» Exercise brief
Exact copy without images: repeat every entry as written.

[Pixel coordinate grounding data]
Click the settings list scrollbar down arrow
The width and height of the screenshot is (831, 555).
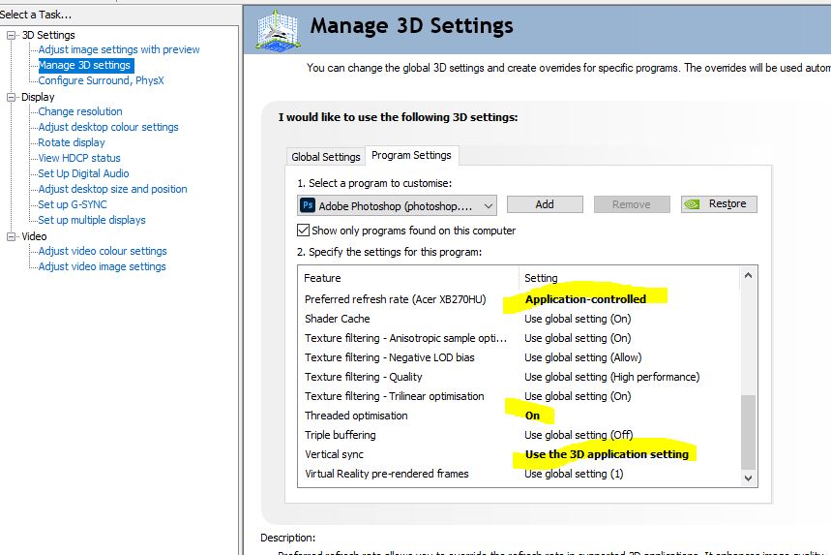tap(748, 478)
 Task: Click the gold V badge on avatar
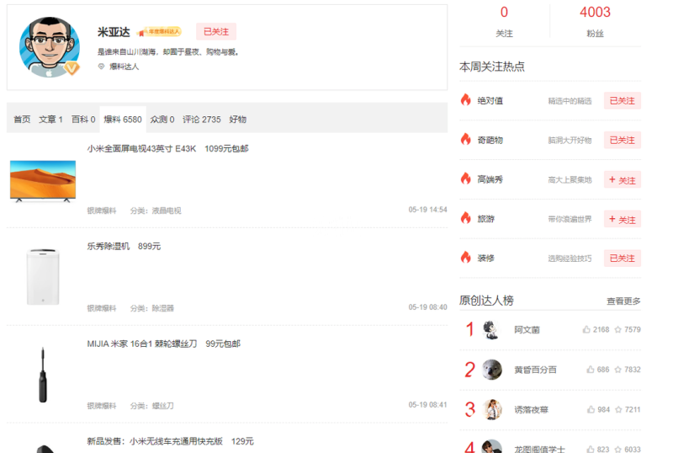pyautogui.click(x=73, y=68)
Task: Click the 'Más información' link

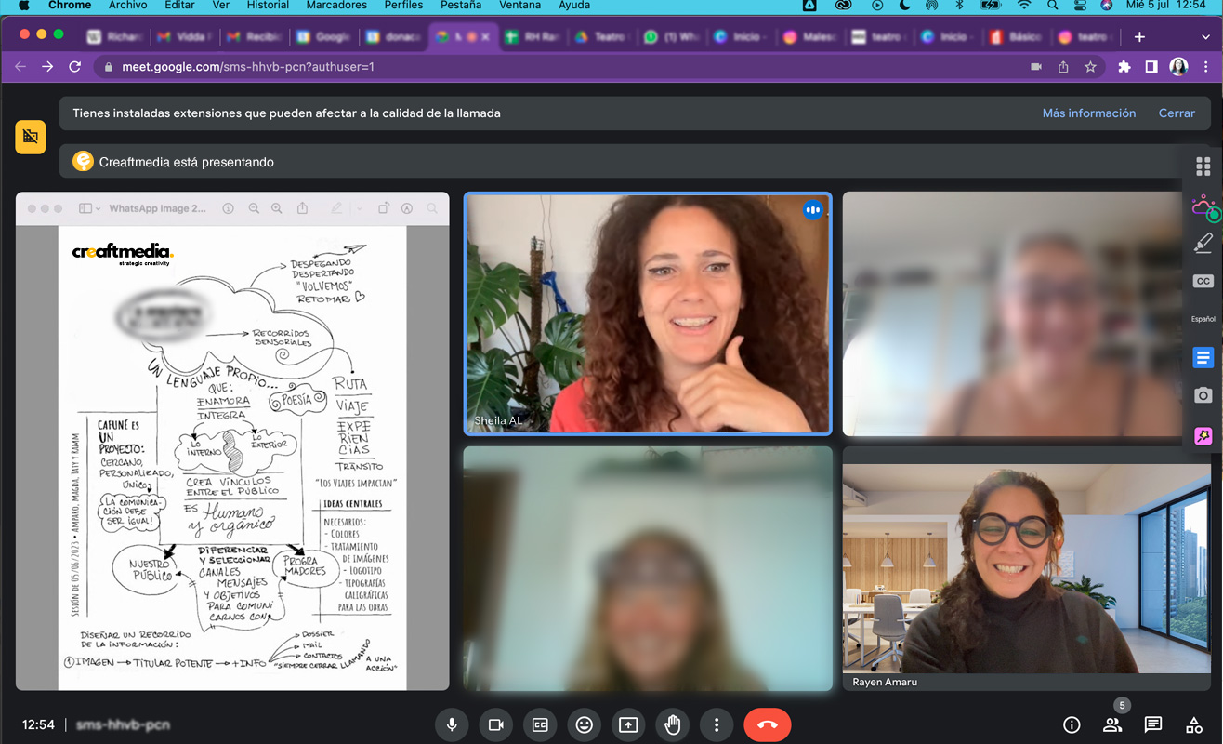Action: click(1088, 113)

» Solved exercise
Click the settings list scrollbar down arrow
The width and height of the screenshot is (831, 555).
tap(748, 478)
 Task: Click the gold V badge on avatar
pyautogui.click(x=73, y=68)
Task: Click the 'Más información' link

Action: click(1088, 113)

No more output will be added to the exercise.